How do we get to where we need to be?
My students are writing papers this week. Not the pick-a-side type of persuasive essay they have written so many of, allegedly in training for the multitude of standardized assessments we impose upon them throughout their school lives. They are writing fairly complex synthesis and analysis essays, apropos for students soon to be venturing into college classrooms where the pick-a-side essay is a long-forgotten acquaintance.
In preparation, we were reviewing some of the Common Core Standards relevant to our endeavor. I posted this on the board.
Big (Learning) Goals (copied from the Common Core):
- Write arguments to support claims in an analysis of substantive texts, using valid reasoning and sufficient evidence.
- Produce clear and coherent writing in which the development, organization, and style are appropriate to task, purpose, and audience.
- Develop and strengthen writing as needed by planning, revising, editing, rewriting, or trying a new approach, focusing on addressing what is most significant for a specific purpose and audience.
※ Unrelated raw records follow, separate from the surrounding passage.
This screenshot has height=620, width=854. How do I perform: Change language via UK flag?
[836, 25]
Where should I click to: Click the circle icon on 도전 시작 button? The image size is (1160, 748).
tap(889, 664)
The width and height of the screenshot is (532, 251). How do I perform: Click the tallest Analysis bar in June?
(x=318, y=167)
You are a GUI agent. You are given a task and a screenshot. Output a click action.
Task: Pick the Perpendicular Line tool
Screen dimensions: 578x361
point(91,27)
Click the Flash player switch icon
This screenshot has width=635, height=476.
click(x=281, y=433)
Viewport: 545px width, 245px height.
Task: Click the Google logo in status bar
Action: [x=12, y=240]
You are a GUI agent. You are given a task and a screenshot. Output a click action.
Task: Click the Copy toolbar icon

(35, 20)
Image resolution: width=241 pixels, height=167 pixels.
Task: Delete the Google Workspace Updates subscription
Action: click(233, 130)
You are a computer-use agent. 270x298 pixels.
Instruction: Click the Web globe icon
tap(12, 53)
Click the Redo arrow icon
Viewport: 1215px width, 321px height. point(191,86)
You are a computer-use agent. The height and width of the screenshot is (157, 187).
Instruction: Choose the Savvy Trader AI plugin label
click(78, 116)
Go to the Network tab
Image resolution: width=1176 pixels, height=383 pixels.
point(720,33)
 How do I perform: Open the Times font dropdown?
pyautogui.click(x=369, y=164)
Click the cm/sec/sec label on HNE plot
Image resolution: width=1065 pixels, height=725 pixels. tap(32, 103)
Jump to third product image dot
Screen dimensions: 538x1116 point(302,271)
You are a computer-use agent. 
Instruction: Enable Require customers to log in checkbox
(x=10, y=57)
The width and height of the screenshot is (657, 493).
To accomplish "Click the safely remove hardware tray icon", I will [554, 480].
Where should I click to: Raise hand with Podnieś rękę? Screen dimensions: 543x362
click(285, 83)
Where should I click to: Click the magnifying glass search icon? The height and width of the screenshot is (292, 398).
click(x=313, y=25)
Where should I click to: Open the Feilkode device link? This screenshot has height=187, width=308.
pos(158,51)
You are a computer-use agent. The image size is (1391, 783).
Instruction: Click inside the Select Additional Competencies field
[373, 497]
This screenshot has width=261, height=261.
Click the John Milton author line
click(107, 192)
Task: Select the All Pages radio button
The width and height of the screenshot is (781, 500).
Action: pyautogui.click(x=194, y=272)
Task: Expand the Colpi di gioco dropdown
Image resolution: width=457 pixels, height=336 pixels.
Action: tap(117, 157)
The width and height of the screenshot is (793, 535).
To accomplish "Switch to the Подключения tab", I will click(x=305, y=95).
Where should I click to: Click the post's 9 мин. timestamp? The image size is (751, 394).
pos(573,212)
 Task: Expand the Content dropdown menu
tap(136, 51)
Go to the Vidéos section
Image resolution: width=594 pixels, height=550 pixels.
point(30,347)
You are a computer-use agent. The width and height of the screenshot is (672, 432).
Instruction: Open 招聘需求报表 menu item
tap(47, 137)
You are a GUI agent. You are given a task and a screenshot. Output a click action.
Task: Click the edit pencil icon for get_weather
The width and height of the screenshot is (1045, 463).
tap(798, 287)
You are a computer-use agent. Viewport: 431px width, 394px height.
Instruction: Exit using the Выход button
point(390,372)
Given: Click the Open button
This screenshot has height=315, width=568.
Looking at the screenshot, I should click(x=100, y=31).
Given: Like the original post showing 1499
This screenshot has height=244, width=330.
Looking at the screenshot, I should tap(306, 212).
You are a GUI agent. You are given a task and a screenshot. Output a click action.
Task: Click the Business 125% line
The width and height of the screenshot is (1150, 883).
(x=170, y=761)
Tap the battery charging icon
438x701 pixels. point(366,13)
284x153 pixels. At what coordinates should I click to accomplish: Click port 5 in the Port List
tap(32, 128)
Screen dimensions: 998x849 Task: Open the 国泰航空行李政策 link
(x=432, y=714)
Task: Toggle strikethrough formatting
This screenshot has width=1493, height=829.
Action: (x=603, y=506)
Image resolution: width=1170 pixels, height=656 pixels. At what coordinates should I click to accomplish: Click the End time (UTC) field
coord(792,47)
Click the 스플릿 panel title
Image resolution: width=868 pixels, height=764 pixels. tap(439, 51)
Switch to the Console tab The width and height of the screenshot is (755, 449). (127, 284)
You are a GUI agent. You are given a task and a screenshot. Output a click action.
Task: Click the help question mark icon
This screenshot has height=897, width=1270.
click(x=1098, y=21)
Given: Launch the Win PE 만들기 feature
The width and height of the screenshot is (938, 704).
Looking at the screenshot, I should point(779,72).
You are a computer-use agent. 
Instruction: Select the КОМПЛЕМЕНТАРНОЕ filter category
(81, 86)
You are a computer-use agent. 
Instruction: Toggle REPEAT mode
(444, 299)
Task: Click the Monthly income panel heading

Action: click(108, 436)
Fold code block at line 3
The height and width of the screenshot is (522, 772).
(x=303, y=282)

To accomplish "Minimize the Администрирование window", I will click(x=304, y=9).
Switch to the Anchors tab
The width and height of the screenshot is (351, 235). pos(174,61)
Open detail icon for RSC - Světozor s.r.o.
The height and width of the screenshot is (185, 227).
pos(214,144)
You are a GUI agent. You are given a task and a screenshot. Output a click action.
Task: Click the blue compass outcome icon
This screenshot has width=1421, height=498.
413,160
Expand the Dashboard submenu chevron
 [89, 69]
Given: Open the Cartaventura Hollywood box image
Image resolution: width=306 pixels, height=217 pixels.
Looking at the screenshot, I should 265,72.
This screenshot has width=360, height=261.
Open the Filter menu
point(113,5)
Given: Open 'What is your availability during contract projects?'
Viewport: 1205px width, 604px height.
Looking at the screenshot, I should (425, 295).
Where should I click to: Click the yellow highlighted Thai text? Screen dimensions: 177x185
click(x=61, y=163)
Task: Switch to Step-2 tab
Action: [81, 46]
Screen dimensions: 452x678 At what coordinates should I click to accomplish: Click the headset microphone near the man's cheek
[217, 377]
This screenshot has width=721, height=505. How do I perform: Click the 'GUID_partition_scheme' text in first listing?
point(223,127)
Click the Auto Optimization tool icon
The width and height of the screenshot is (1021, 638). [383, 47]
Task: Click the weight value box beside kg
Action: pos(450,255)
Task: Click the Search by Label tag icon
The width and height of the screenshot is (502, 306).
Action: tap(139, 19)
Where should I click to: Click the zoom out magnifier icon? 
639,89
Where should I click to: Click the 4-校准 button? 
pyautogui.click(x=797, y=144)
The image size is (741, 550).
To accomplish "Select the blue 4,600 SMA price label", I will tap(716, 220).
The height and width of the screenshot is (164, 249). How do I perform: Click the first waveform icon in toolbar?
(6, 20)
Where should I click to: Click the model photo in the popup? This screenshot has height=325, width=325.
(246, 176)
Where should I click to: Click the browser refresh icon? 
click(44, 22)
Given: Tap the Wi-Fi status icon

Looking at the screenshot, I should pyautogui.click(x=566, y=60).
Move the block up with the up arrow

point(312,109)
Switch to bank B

After a brief vocabulary discussion - What defines a text as substantive? writing as coherent? evidence as sufficient? -- we moved on to another subject: Our own, individual process of writing essays. We moved quickly past what students think they are supposed to say - of course there is prewriting (it’s in my head), and planning (also in my head), and writing, then revising (yes, I know it is more than just fixing mistakes.)--and landed on a truism that every writer discovers at some point. Writing is hard. Hard in different ways for different tasks, but hard.
These goals are things we have talked about before. And other teachers have talked about with them in years before this. But as I graded a recent batch of essays, it became more clear with each paper, that there is still much work to be done.
So, we focused on my favorite snippet from amid the language of the above goals:
trying a new approach.
Rather than simply assigning a paper and leaving them to their own devices, we talked about how we grow as writers. We discussed the important distinction between writing to demonstrate knowledge and writing to figure out what we think. We talked about the unfortunate fact that writing in school is often assigned, and less often taught. We talked about how few chances in school we have to really practice writing without the fear of grades hanging over head.
Then we talked about our own, real writing processes. How, most of us (myself included) more often than not, sit down at a computer, start typing, and hope that something brilliant magically appears. Then we hope to be able to follow it with more, equally brilliant ideas as we proceed through a piece of writing. And that, more often than not, that doesn't turn out the way we had hoped.
Metacognition has shown me (and everybody else, aware of it or not), that making a metaphor for something brings it more clearly into focus. In reaching for a metaphor that might help my students to develop some strategies for writing stronger “analyses of substantive texts,” I asked the room full of relatively new drivers: “What is the first thing you do when you want to use your GPS as a guide to help you get someplace in the most sensible way possible?”
“Put in the endpoint!”
“Yes!”
“Before you start!”
“Yes!”
“That’s like your thesis statement!”
“Yes!”
The carbonated bubbling of “Oh’s” and “That makes sense!” that overflowed like CO2 from an intentionally shaken can of soda let me know that they got it. It really did make sense.
And the next day, after a little reminder of what a thesis statement should convey, and a little modeling on the whiteboard, they constructed the best thesis statements they have ever written (at least for me).
Tomorrow we will use our essay writing GPS, endpoint already entered, to try a new approach to the typical, boring introduction.